La verdad es que hoy fue un día raro... Para dejar la maleta vamos a la consigna de la estación de Hung Hom (terminal línea azul) está en la primera planta según se sale a mano izda; nos cobran $20 por día por ambas maletas.
Salimos de HK pronto para cruzar la frontera y pasar el día en Shenzhen; ya sabíamos que este sitio no ofrecía mucho, pero es que realmente no ofrecía nada de nada. Es una macrociudad creada de la nada en la frontera y aunque intentamos ir a un parque no pudimos encontrar la entrada y desistimos. Íbamos cargados con las mochilas y no era plan de patear a lo bestia.

Teníamos que cambiar a yuanes y la verdad es no fue muy fácil porque a penas hay casas de cambio (algo que no nos esperábamos para estar en la frontera...)
Así que después de dar unas vueltas volvimos en dirección a la estación y comimos en una especie de vips a la china que no estaba del todo mal (la comida iba acompañada de una sopa con pimentón que estaba bastante buena.
Así que volvimos a la estación y tras pasar un primer control en la puerta (si te sellaban llegamos a la conclusión de que ya no podías salir...) llegamos a la estación propiamente dicha (1er piso).

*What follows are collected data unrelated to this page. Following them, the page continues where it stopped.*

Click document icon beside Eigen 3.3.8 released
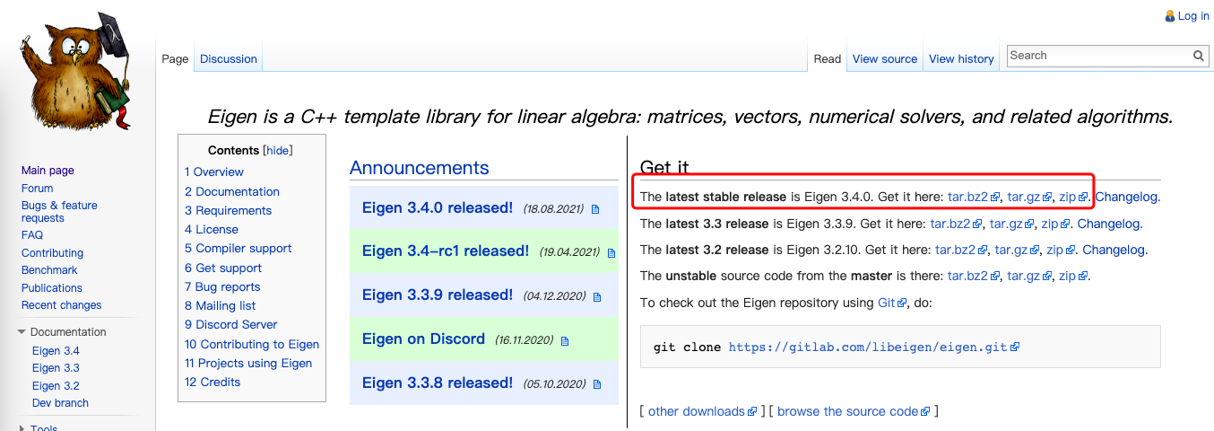(x=596, y=384)
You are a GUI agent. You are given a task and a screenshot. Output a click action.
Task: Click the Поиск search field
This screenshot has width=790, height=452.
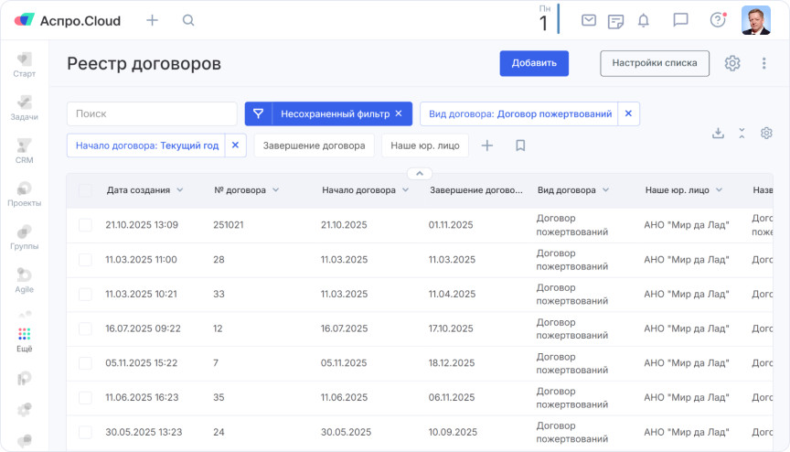click(152, 113)
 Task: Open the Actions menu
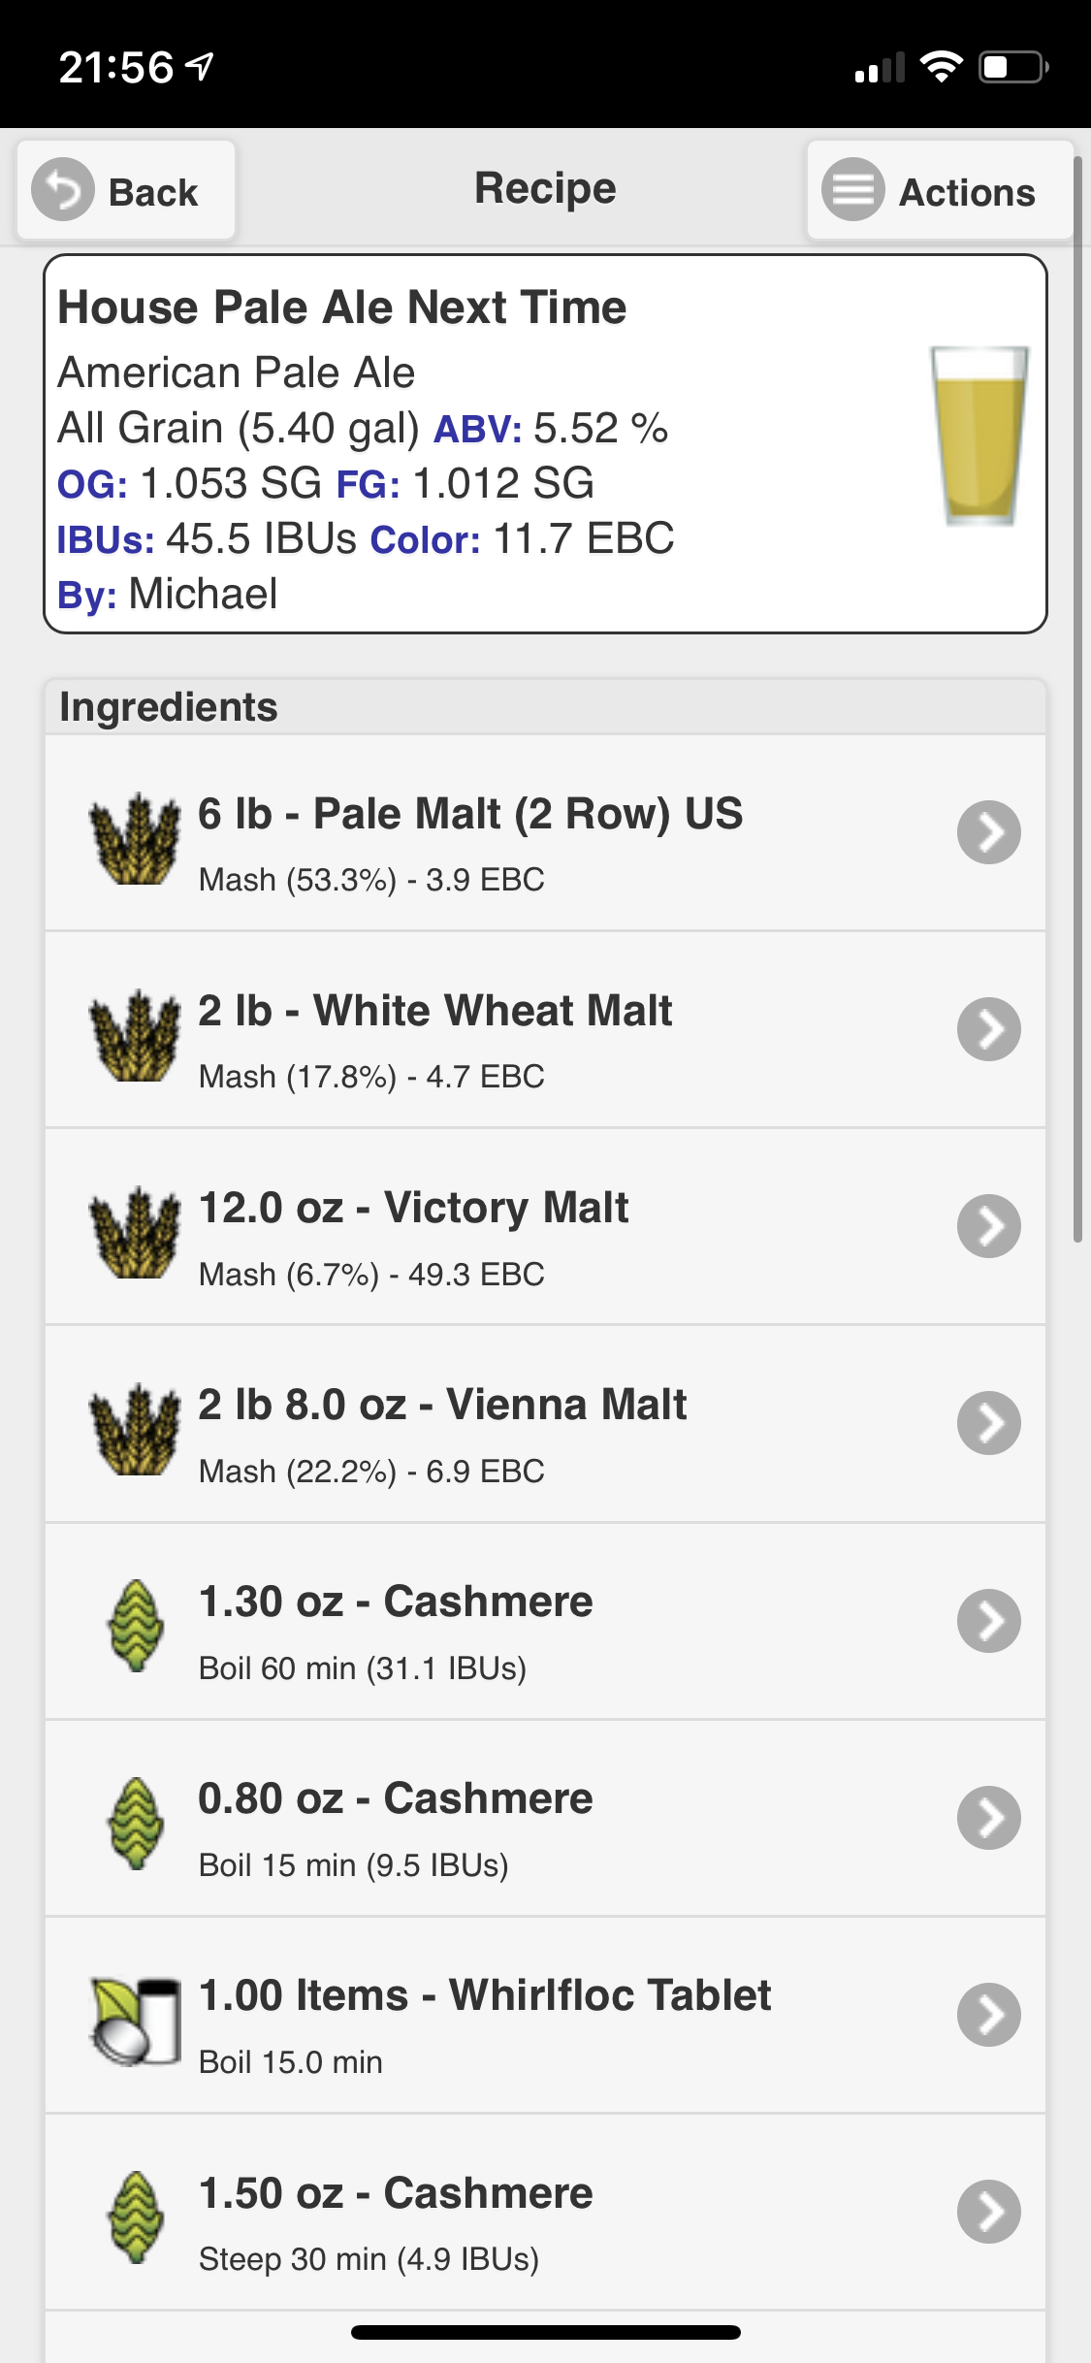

Allí hay que fijarse en el número del tren que debes coger y situarse en la sala de espera según indique.
Como íbamos con bastante antelación nos pusimos a jugar unas cartas a pasar el rato (un poco de relax era necesario).
Y llega el momento en el que una loca se pone a chillar por un megáfono (suponemos que nos dice que nos preparemos...no entiendo para que lo anuncian por los altavoces en chino e inglés si esta loca ya les hace el curro)
Y en ese momento nos damos cuenta que no sabemos en que vagón ni compartimento vamos porque en el billete no vemos la diferencia entre uno y otro.
Bueno al final nos enteramos y vamos cerca de los únicos güiris como nosotros que van en el tren. Y en frente una viejina que por supuesto flipa con nosotros (aunque más flipo yo porque se tira unos eructos que se queda bien a gusto) pero bueno que parece maja.
El billete que llevamos es de cama dura. No está mal. Es cómodo y está bastante limpio. Claro que llama la atención que los compartimentos estén abiertos.

Al poco de montar en el tren, vamos al vagón restaurante a tomar algo. Total que vemos que hay té y lo pedimos; básicamente eso son flores con agua hirviendo. Le pido azúcar a la tan amable camarera, me mira con cara de cuadros y pasa de mi, vamos que me lo tome así si quiero y si no también... Así que hay se queda casi sin probar (bueno, solo fueron 4 yuanes)
Ya a ultima hora (antes de las 20,30 que cierra el bareto) nos volvemos a cenar. Yo es que no sé si es que les molesto pero es que vaya cara de perros...
Nos pedimos pescado frito agridulce (pensando yo en los fritos que hace mi madre de merluza) y verduras con pollo y arroz para acompañar.
Mi pez no es que tuviera espinas, no! Es que era una espina en sí, y eso que de sabor no estaba malo...una pena...opte por coger la salsa y echársela al arroz por comer algo. Lo del otro plato fue horrible. No es que picara, es que aquello era una venganza. Se quedo casi todo sin tocar (73yuan a la basura).
Y ya de vuelta a las literas nos echamos otras cartas y a las 22h nos apagan la luz.